Dr Barend HJ de Graaf
Fertilization in higher plants is the result of a series of successful interactions between pollen and pistils of the same species. An understanding of pollen tube growth and the interactions of pollen and growing pollen tubes with the pistil is fundamental to basic plant sciences. Sexual reproduction in flowering plants involves species specific communication events. Upon pollen landing, pollen and pistil are being recognized as 'own' or 'foreign' which results in acceptance or rejection, respectively. After a successful pollination and compatible interaction between growing pollen tubes and several pistil tissues, fertilization occurs and portions of the pistil develop into a fruit containing the seeds. To date very little is known about which pollen and pistil proteins play a role in the communication between both partners during compatible pollen pistil interactions. Moreover, nothing is known about how male and female partners of different plant species discriminate between own and foreign. We investigate the mechanisms of pollen and pistil acceptance and rejection during plant reproduction by identifying pistil and pollen proteins involved in these processes. Furthermore we try to characterize pollen and pistil proteins that mediate successful pollen-pistil interactions and in a species specific manner.
Pollen Pistil Communication and Membrane Trafficking in Plants
The angiosperms (flowering plants) include the most diverse and largest phylum in the plant kingdom with more than 250.000 different species. During evolution, over about 130 million years, the angiosperms developed an enormous variety of flowers. Each species generated a flowering program with its own specific flower morphology, sexual reproduction mechanisms, and protection against pathogens. For a large number of flowering plants, the reproduction process depends on specific interactions with certain members of the animal kingdom, such as pollinators to actuate pollen and predators for seed dispersal. These sometimes highly specialized plant-animal relations with respect to the pollination process and seed dispersal have to be co-evolved (Darwin, 1862).
Approximately half of the angiosperm families include species exhibiting one of several forms of self incompatibility whereas the other half is self-compatible. The terms self-compatible (SC) and self-incompatible (SI) represent the property of flowers to respectively accept or specifically reject self pollen, i.e., pollen from plants with the same genotype. Moreover, a large number of both, SC and SI, plant species invest much energy in the development of colourful and odorous flowers with nectar to attract and reward pollinators. SI and the formation of conspicuous flowers are typical examples of means to prevent inbreeding and promote outbreeding. In addition, SI may have an additional function: the protection of SI-species against pollen of closely related SC-species. Beside SI, both SI and SC-species must have additional 'recognition' and 'rejection' mechanisms playing a role during interspecific and intergeneric crossings. Ultimately in all angiosperms, independent of the presence of active pollination and fertilization barriers, flowering must result in successful compatible interactions to guarantee the next generation of seeds.
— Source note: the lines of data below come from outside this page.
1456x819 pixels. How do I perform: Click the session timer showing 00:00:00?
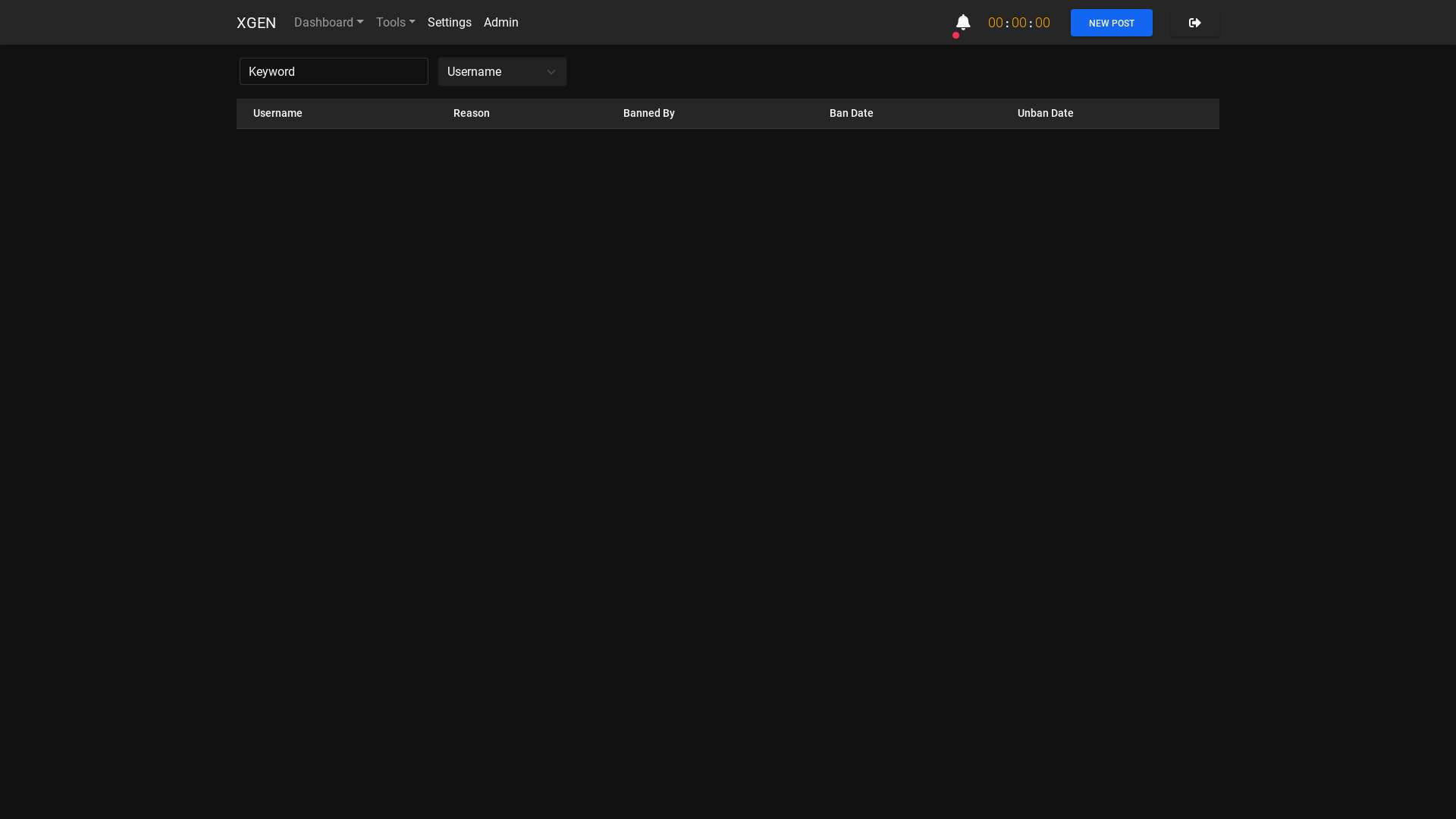pyautogui.click(x=1018, y=23)
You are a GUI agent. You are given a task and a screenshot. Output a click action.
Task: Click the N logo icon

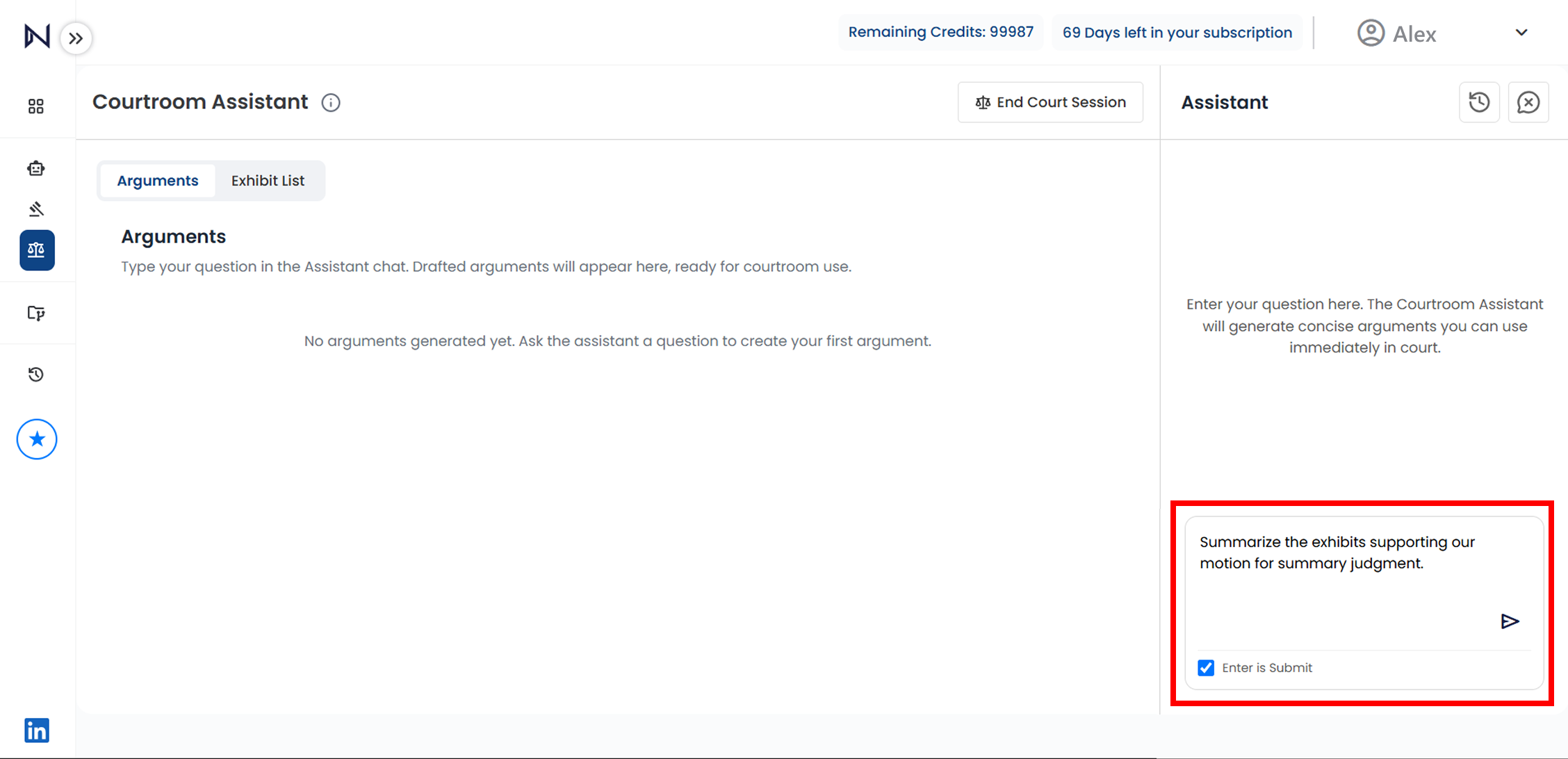37,36
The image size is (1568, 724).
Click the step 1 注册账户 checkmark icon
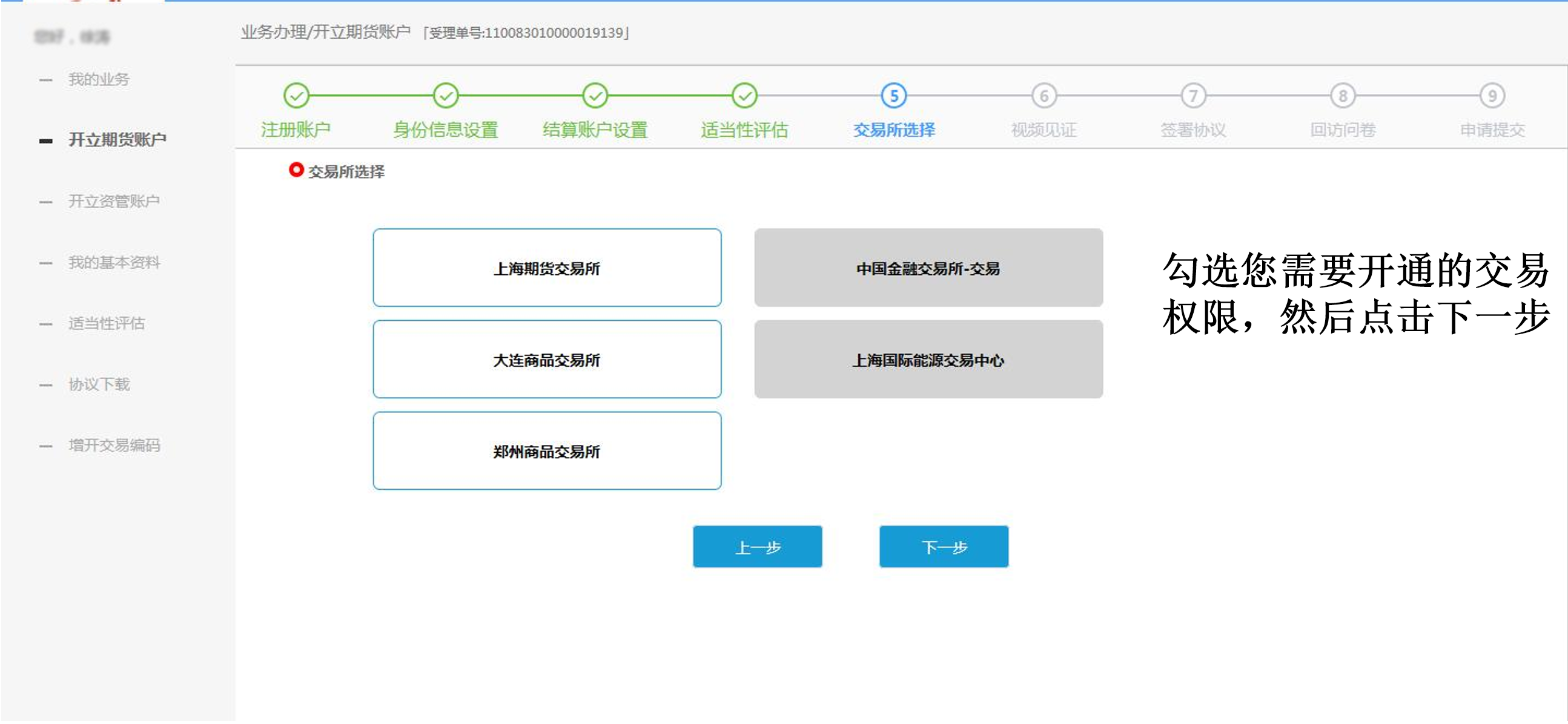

Adhesion of pollen to the stigma is considered as one of the first interactions in pollen-pistil recognition. Directly after pollen adhesion, pollen and pistil factors can be exchanged and may trigger responses in both pollen and/or pistils. These responses can have a promoting or inhibitory effect towards pollen tube germination and pistil sustainability and, in turn, create an optimal environment for species specific pollen-pistil interactions. How pollen and pollen tubes communicate with pistil tissues and/or vice versa during the progamic phase of compatible pollen-pistil interactions is largely unknown.
Pollen tube growth is achieved by tip growth. Pollen tube extension is a highly polarized process and restricted to the tube tip where secretory vesicles fuse with the tip membrane (A). Part of this membrane is retrieved by clathrin mediated endocytosis which occurs just behind the growing tip (B). Currently, the role of endocytosis in pollen tube growth, mainly based on in vitro pollen tube tip growth studies, is believed to be the retrieval of excess of pollen tube membrane and the recycling of various protein fractions from the growing tip to maintain pollen tube architecture and the progression of tip growth.
Proper regulated membrane trafficking between the pollen tube membrane and the different pollen tube compartments, such as the endoplasmic reticulum (ER), golgi, endosomes and vacuole(s), is crucially important for the rapid tip growth but also for regulating the direction of pollen tube growth.
I am particularly interested in the role of pollen tube membrane trafficking, i.e., endocytosis, in the communication between pollen and pistils after compatible (own) and incompatible (foreign) pollinations.